Hungern für den Erfolg
Essstörungen sind häufig ein Tabuthema – diese Thematik existiert auch hinter den Kulissen des Leistungssports nicht erst seit gestern. Die Aspekte Gewicht und Abnehmen gehören zum Alltag vieler Athletinnen und Athleten.
Doch spätestens seit dem Rücktritt von Dr. Volker Schöffl und Dr. Eugen Burtscher von der Medical Commission der IFSC Anfang Juli diesen Jahres, und vor allem seit deren Statement bezüglich des Nicht-Handelns der IFSC in Sachen RED-S-Prävention, rückte das Thema so richtig in die längst nötige öffentliche Aufmerksamkeit.
Dass der Klettersport mehr davon betroffen ist, als manch andere Sportarten, zeigte bereits im Frühjahr 2021 die Dokumentation von Caroline Treadway.
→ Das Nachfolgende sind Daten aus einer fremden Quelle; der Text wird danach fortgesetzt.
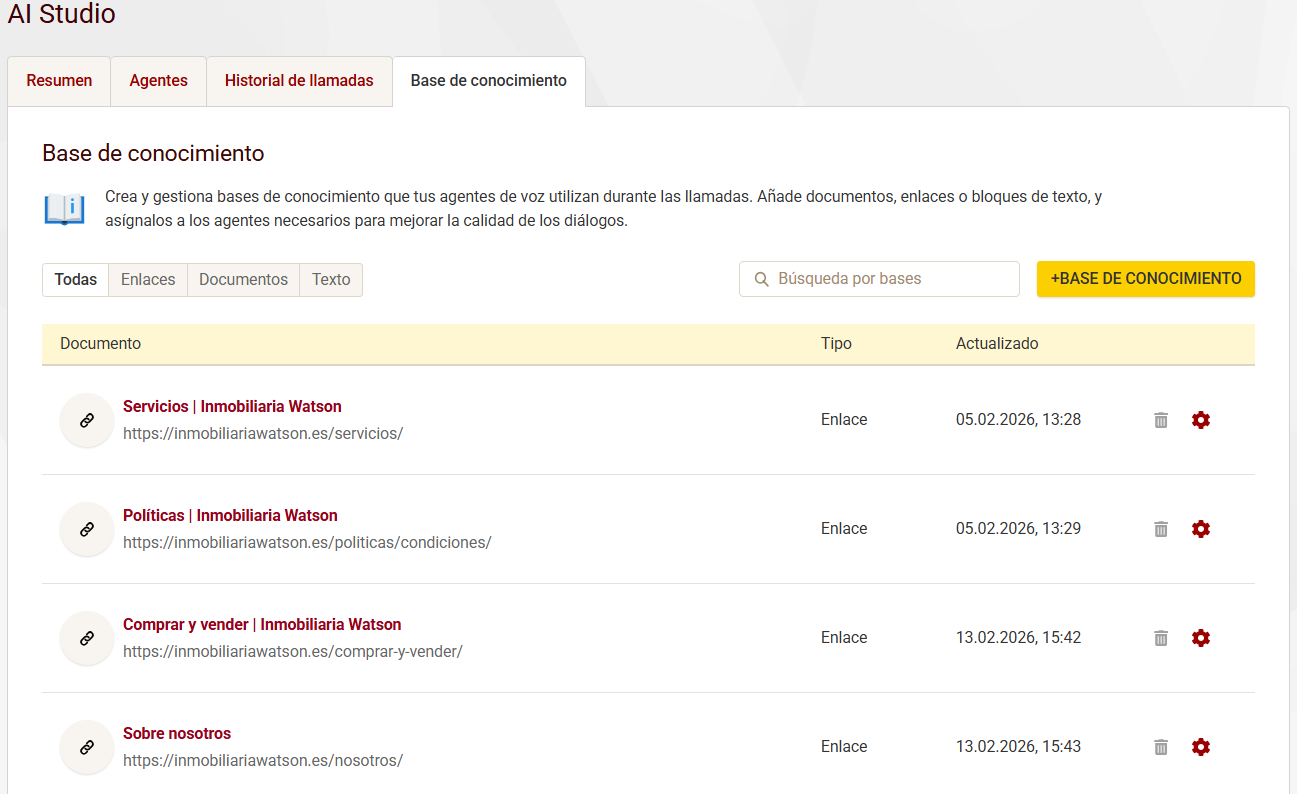Delete the Comprar y vender entry
Viewport: 1297px width, 794px height.
pos(1161,638)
In dieser sprachen unter anderem Angie Payne, Emily Harrington und Kai Lightner sehr offen darüber, was der permanente Nahrungsentzug für sie bedeutete.
Athletinnen wie Janja Garnbret oder auch IFSC Athleten Commissions Mitglied Stasa Gejo fordern schon länger von der IFSC, zum Schutz der Athlet*innen härtere Richtlinien einzuführen.
Der österreichische Kletterverband greift hier bereits deutlich härter durch. Ein Beispiel für eine solche Regelung findet sich unter Punkt 3 im Regelwerk des österreichischen Verbandes, dass ein sofortiges Startverbot Athlet*innen, die bei einer Messung unterhalb der vorgeschriebenen Werte liegen, vorsieht.
Diejenigen, die im Grenzbereich liegen, müssen sich vor der Anmeldung zu einem internationalen Wettkampf einer medizinischen Untersuchung unterziehen.
Der Verband kann jederzeit eine BMI-Kontrolle anordnen, und es ist wahrscheinlicher, dass solche Athleten während der Saison mehrfach kontrolliert werden.
Wurde wegen Unterschreitung des geforderten Wertes eine Sperre verhängt, kann diese nur durch eine weitere Überprüfung, bei der die Überschreitung des geforderten BMI-Wertes festgestellt wird, aufgehoben werden. Diese darf frühestens zehn Tage nach der letzten Überprüfung durchgeführt werden. Die betroffenen Athlet*innen sowie deren Vertrauensarzt werden zudem vom KVÖ-Verbandsarzt schriftlich darüber informiert. Bei minderjährigen Athlet*innen werden zudem die Erziehungsberechtigten über das Messergebnis schriftlich benachrichtigt.
Es ist also nicht erst seit kurzem bekannt, dass im Klettersport Essstörungen ein großes und gefährliches Thema sind. Warum aber tut sich die IFSC so schwer, zum Schutz der Athleten*innen striktere BMI Regeln einzuführen?
Die Antwort darauf bleibt für’s Erste eine Hypothese, denn die inhaltlich zwar bisweilen umfangreichen Antworten auf diese Frage lassen sich nach wie vor auf die eher ausweichende Aussage „Wir arbeiten daran“ herrunterbrechen. Einen RED-S-Score und daraus resultierende Sanktionen werden von IFSC-Präsident Marco Scolaris für Ende September, Anfang Oktober diesen Jahres in Aussicht gestellt.
Auf nationaler Ebene liegt uns von Seiten des DAV die Aussage vor, der DAV habe klare Regeln, die er in spezifischen Konzepten festgeschrieben habe. Nur eben nicht im Wettkampfregelwerk. Er beobachte Entwicklungen, reagiere mit gegebenenfalls notwendigen Anpassungen und versuche alle Parteien in seinem System mitzunehmen.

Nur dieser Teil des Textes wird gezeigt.